--- DO THIS ---
Extract each line from the data below that contains the string "computer".

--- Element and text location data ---

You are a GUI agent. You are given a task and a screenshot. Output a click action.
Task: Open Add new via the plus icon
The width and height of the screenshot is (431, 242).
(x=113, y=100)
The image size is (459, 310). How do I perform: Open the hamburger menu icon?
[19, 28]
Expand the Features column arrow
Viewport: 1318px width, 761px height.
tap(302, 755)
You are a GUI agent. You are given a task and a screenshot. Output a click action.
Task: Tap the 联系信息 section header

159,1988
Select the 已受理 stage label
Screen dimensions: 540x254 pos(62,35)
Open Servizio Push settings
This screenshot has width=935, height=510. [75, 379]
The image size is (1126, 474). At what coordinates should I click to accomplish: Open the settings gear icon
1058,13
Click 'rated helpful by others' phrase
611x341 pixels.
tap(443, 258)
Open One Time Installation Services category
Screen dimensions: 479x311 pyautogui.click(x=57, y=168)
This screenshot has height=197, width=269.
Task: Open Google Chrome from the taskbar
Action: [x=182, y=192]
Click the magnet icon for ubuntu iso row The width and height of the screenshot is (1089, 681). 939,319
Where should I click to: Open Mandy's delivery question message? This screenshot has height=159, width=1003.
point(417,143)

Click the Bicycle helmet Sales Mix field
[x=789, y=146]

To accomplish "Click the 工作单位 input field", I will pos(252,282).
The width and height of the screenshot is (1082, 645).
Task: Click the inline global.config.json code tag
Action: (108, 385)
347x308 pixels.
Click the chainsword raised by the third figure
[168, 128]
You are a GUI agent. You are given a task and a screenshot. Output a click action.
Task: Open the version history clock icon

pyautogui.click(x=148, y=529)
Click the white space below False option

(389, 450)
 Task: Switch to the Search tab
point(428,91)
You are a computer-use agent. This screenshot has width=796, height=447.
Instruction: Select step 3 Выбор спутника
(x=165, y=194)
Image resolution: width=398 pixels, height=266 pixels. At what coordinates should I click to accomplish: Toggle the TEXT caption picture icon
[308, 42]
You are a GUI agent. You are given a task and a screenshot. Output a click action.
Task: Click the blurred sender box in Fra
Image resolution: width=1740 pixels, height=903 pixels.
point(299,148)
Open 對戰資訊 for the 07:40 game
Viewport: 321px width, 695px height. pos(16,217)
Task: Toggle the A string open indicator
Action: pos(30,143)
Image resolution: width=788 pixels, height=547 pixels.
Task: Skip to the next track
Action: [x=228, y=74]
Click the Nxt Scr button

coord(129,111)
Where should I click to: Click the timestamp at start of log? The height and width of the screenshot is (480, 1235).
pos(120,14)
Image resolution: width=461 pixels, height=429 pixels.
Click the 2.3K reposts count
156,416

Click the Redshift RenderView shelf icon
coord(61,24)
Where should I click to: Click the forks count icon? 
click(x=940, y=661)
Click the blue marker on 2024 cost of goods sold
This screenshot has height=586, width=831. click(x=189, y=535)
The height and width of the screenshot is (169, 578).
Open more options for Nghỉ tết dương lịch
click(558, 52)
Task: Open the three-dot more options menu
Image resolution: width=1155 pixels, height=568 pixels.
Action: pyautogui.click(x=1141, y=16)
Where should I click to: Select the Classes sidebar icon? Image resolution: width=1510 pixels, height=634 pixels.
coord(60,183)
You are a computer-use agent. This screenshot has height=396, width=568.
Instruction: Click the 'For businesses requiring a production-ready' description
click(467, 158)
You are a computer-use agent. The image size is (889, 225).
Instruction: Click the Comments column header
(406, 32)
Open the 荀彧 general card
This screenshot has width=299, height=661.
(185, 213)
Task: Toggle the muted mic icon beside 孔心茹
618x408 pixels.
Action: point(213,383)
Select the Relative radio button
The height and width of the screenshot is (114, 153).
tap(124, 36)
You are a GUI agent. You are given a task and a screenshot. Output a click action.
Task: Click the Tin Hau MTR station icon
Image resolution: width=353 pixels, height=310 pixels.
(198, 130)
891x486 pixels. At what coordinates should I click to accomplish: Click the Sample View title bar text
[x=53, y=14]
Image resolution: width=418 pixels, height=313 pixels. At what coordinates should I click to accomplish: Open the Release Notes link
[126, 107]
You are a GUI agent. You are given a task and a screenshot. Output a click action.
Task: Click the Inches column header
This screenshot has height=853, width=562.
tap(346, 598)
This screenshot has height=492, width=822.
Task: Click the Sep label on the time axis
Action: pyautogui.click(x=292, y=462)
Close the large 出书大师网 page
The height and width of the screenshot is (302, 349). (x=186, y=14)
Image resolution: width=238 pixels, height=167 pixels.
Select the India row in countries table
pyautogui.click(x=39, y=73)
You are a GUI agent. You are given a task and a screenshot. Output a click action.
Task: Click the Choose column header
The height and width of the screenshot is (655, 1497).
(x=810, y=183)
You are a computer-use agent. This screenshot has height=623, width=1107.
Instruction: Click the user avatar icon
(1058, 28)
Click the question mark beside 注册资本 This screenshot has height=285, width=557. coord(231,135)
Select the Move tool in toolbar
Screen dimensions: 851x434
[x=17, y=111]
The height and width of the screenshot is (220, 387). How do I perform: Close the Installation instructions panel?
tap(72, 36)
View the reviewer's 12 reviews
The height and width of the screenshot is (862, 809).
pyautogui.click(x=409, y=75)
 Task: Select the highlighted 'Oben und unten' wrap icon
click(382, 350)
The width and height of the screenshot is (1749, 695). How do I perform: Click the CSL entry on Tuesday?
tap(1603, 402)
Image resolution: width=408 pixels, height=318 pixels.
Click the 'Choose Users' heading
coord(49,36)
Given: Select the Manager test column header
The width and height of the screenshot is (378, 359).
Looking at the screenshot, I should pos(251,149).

--- TASK OUTPUT ---
You are a computer-use agent. This screenshot has width=796, height=447.
You are a computer-use agent. This screenshot has height=396, width=568.
You are a computer-use agent. The image size is (889, 225).
You are a computer-use agent. This screenshot has height=623, width=1107.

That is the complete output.